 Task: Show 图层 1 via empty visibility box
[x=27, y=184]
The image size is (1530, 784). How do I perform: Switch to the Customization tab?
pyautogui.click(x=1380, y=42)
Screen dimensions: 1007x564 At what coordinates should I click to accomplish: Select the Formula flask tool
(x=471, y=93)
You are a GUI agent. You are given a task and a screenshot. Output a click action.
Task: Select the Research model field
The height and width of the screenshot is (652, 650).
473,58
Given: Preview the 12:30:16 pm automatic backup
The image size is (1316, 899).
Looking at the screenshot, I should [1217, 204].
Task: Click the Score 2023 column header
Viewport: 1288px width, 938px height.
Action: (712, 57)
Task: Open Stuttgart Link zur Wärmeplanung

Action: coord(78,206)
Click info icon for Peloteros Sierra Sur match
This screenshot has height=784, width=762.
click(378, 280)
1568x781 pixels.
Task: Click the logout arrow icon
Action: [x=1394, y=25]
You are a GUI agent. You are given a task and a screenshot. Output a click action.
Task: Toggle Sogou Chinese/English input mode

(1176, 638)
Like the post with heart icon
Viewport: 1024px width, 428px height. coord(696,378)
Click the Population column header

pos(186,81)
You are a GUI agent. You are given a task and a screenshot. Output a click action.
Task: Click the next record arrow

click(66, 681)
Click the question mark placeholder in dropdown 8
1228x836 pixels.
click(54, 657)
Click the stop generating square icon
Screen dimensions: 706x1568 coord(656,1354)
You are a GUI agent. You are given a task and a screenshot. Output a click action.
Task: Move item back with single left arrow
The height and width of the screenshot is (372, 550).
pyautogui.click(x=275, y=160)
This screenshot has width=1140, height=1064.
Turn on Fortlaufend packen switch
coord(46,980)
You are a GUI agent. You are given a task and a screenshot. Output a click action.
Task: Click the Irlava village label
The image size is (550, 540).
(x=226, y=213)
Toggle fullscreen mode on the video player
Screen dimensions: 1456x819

» **REQUIREMENT**
Render every line of the material above as a Markdown table with two columns, Row and Line, numbering each row and leaving out blank lines.

» **THE REPLY**
| Row | Line |
|---|---|
| 1 |  Task: Show 图层 1 via empty visibility box |
| 2 | [x=27, y=184] |
| 3 | The image size is (1530, 784). How do I perform: Switch to the Customization tab? |
| 4 | pyautogui.click(x=1380, y=42) |
| 5 | Screen dimensions: 1007x564 At what coordinates should I click to accomplish: Select the Formula flask tool |
| 6 | (x=471, y=93) |
| 7 | You are a GUI agent. You are given a task and a screenshot. Output a click action. |
| 8 | Task: Select the Research model field |
| 9 | The height and width of the screenshot is (652, 650). |
| 10 | 473,58 |
| 11 | Given: Preview the 12:30:16 pm automatic backup |
| 12 | The image size is (1316, 899). |
| 13 | Looking at the screenshot, I should [1217, 204]. |
| 14 | Task: Click the Score 2023 column header |
| 15 | Viewport: 1288px width, 938px height. |
| 16 | Action: (712, 57) |
| 17 | Task: Open Stuttgart Link zur Wärmeplanung |
| 18 | Action: coord(78,206) |
| 19 | Click info icon for Peloteros Sierra Sur match |
| 20 | This screenshot has height=784, width=762. |
| 21 | click(378, 280) |
| 22 | 1568x781 pixels. |
| 23 | Task: Click the logout arrow icon |
| 24 | Action: [x=1394, y=25] |
| 25 | You are a GUI agent. You are given a task and a screenshot. Output a click action. |
| 26 | Task: Toggle Sogou Chinese/English input mode |
| 27 | (1176, 638) |
| 28 | Like the post with heart icon |
| 29 | Viewport: 1024px width, 428px height. coord(696,378) |
| 30 | Click the Population column header |
| 31 | pos(186,81) |
| 32 | You are a GUI agent. You are given a task and a screenshot. Output a click action. |
| 33 | Task: Click the next record arrow |
| 34 | click(66, 681) |
| 35 | Click the question mark placeholder in dropdown 8 |
| 36 | 1228x836 pixels. |
| 37 | click(54, 657) |
| 38 | Click the stop generating square icon |
| 39 | Screen dimensions: 706x1568 coord(656,1354) |
| 40 | You are a GUI agent. You are given a task and a screenshot. Output a click action. |
| 41 | Task: Move item back with single left arrow |
| 42 | The height and width of the screenshot is (372, 550). |
| 43 | pyautogui.click(x=275, y=160) |
| 44 | This screenshot has width=1140, height=1064. |
| 45 | Turn on Fortlaufend packen switch |
| 46 | coord(46,980) |
| 47 | You are a GUI agent. You are given a task and a screenshot. Output a click action. |
| 48 | Task: Click the Irlava village label |
| 49 | The image size is (550, 540). |
| 50 | (x=226, y=213) |
| 51 | Toggle fullscreen mode on the video player |
| 52 | Screen dimensions: 1456x819 |